German newspapers agree that the once-popular Ole von Beust lost touch with Hamburg voters. His resignation brings great insecurity to the Hamburg coalition, and worsens Chancellor Merkel's already precarious position.

Von Beust announcing his resignation
Von Beust leaves Hamburg politics in a lurchImage: AP

Hamburg's mayor of nine years, Ole von Beust, announced his resignation Sunday, making him the sixth Christian Democrat government leader at state level to leave his post in the last ten months. Von Beust stepped down hours before a referendum blocked his coalition government's planned reforms of the northern city-state's school system.

German newspapers agree that the once-popular von Beust, who managed to unite two disparate parties, had lost touch with Hamburg voters. Having once brought together his own Christian Democratic Union (CDU) and the Greens in the first such state coalition in Germany, von Beust's cross-party appeal was unique within the CDU. The German press sees his resignation as bringing great insecurity to the Hamburg coalition, and only worsening the already precarious position of CDU party leader, Chancellor Angela Merkel.

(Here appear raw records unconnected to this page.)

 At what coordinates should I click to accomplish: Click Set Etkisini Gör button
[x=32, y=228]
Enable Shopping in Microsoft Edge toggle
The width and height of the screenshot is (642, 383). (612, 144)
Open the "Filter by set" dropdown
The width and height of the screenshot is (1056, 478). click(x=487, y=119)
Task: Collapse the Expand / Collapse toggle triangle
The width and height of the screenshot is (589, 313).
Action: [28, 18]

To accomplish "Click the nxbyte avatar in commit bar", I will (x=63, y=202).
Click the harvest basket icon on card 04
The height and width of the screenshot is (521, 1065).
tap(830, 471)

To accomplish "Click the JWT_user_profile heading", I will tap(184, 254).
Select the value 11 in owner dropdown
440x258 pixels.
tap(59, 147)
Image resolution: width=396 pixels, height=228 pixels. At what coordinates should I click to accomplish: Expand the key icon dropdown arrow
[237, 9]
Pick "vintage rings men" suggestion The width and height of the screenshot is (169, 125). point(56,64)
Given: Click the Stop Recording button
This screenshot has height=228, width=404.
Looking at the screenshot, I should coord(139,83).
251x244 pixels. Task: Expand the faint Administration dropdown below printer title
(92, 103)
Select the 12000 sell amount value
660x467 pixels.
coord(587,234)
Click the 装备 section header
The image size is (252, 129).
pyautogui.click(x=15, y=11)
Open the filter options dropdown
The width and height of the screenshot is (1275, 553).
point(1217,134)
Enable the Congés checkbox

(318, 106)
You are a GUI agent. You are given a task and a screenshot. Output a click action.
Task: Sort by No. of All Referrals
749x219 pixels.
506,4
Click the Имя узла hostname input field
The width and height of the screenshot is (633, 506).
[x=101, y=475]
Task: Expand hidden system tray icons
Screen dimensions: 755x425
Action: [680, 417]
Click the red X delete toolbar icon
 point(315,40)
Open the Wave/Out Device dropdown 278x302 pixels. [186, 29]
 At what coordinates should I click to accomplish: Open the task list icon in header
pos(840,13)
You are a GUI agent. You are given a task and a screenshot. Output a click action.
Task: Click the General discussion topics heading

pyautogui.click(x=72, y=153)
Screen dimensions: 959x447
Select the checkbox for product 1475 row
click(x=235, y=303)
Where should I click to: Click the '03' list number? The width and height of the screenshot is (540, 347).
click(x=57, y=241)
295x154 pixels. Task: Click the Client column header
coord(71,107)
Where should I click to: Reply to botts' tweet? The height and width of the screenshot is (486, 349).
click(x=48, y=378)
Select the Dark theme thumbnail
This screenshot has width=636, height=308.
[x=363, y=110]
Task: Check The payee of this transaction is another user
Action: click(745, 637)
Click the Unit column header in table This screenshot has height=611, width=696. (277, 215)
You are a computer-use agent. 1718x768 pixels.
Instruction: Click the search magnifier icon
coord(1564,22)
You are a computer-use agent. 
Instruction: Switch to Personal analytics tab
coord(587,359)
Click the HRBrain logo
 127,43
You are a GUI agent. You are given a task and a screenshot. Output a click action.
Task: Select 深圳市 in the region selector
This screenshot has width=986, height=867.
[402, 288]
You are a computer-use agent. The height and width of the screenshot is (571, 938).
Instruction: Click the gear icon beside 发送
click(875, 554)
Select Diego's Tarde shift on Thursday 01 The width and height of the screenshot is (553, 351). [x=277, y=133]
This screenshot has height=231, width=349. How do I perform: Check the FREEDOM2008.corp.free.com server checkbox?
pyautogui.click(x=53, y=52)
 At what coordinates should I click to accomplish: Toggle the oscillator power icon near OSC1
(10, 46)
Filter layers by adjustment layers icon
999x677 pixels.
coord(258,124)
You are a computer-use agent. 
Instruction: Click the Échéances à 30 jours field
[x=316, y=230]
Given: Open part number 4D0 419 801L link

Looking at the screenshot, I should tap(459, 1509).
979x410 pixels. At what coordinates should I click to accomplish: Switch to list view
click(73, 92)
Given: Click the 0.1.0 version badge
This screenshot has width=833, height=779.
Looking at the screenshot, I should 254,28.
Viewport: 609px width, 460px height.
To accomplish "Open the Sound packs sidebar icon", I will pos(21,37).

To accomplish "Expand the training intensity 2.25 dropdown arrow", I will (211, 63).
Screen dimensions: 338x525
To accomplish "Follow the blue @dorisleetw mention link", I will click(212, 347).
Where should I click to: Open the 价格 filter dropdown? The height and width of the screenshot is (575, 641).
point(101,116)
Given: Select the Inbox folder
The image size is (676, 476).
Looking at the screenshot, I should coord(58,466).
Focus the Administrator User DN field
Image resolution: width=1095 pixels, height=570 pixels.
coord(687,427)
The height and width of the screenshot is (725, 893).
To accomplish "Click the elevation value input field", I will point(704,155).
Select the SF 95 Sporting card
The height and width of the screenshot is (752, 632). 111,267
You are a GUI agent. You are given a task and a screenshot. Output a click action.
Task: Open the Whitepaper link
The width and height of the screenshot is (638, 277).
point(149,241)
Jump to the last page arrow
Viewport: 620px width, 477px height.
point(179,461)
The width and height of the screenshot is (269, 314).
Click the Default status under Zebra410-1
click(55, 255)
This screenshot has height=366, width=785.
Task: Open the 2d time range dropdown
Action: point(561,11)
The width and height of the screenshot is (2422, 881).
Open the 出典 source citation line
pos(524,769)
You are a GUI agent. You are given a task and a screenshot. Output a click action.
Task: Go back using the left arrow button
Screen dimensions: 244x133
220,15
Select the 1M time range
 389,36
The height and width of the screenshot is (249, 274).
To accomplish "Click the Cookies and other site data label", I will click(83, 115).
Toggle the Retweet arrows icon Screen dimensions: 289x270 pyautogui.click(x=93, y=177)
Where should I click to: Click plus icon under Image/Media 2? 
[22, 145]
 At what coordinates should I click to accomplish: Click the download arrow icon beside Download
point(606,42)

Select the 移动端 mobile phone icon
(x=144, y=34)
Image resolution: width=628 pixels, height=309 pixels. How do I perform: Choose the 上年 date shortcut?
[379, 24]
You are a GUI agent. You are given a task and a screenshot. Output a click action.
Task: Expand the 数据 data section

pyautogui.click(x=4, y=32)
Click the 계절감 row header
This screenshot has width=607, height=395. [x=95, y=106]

Die Zeit referred to von Beust as the "master of imposible coalitions," implying that the coalition and von Beust's cross-party appeal were doomed right from the start.

"For Chancellor Merkel this is just one more opportunity to stick to her particular caution in formulating political goals," the paper added, taking a sideswipe at Merkel's CDU, which is shedding political leaders on a regular basis: Merkel "cannot keep a seat in her cabinet – or the presidential Bellevue Palace – for every state premier who has sunk into listlessness," the paper concluded, referring to Christian Democrat Roland Koch - who has announced his resignation as Hesse's premier - and Juergen Ruettgers who already renounced the same title in the state of North Rhine-Westfalia in June.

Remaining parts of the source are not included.